De quelle manière procédez-vous ensuite?
Comme on n’a pas de données initiales sur la rivière, on prend vraiment notre temps pour la franchir. Il faut être attentif à tout ce qui se passe autour de nous. Si un rapide se dresse devant nous et qu’on n’en voit pas le bas, on s’arrête sur le côté. Pour une chute de 25 pieds, on peut passer deux heures à faire le set up de sécurité. On essaie de prévoir tout ce qui pourrait arriver et trouver des solutions aux difficultés possibles. Puis on fait un essai de tous les sauvetages imaginés. C’est une longue analyse. Si on aime jouer avec le danger, on est, par contre, toujours prudents.
Est-ce que vous employez de l’équipement spécial?

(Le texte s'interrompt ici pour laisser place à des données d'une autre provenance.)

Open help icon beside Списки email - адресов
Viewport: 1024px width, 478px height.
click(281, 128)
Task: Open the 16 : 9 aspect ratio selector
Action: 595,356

On a tout le matériel normal et beaucoup de choses en plus. Nous avons un équipement de protection personnelle : gants, protège-coudes, casque intégral qui protège les oreilles et la mâchoire, auquel on ajoute du grillage pour se protéger le visage. L’équipement ne nous gêne pas et est nécessaire. Quand j’ai commencé à explorer des rivières, je n’esquimautais pas 100 % du temps. Je me suis renversé dans un rapide et le temps que j’essaie de me remettre, je me suis tapé la tête sur une roche. Malgré le casque, j’ai eu droit à six points de suture. En plus, c’est facile de se blesser aux mains et aux coudes. Si tu fais une mauvaise entrée de rapide, tu passes tout le rapide à l’envers. On a aussi chacun une pagaie supplémentaire, car on a déjà cassé des pagaies en esquimautant. On a tous un sac à corde et un système de poulie qui permet de décupler nos forces et d’assurer un sauvetage. Il faut être capable de sortir une personne d’un trou ou un kayak coincé entre deux rochers. On porte aussi des combinaisons étanches (dry suits), car on passe toute la journée dans de l’eau à une dizaine de degrés. Et puis on a un bon rouleau de ruban adhésif en toile (duct tape). Ça répare tout, ou presque! On a déjà brisé un kayak après avoir sauté une chute.
Quels sont vos plus beaux endroits au Québec pour le kayak d’eau vive?
On préfère garder nos rivières secrètes… pour qu’elles ne deviennent pas des autoroutes de kayakistes. Et puis, le mieux est que chacun découvre ses propres lieux, en prenant toutes les mesures de sécurité nécessaires. Mais pour vous citer quand même quelques noms, les têtes des rivières Cap-chat, Marsoui et de Mont-Saint-Pierre sont des endroits où l’on s’est régalé.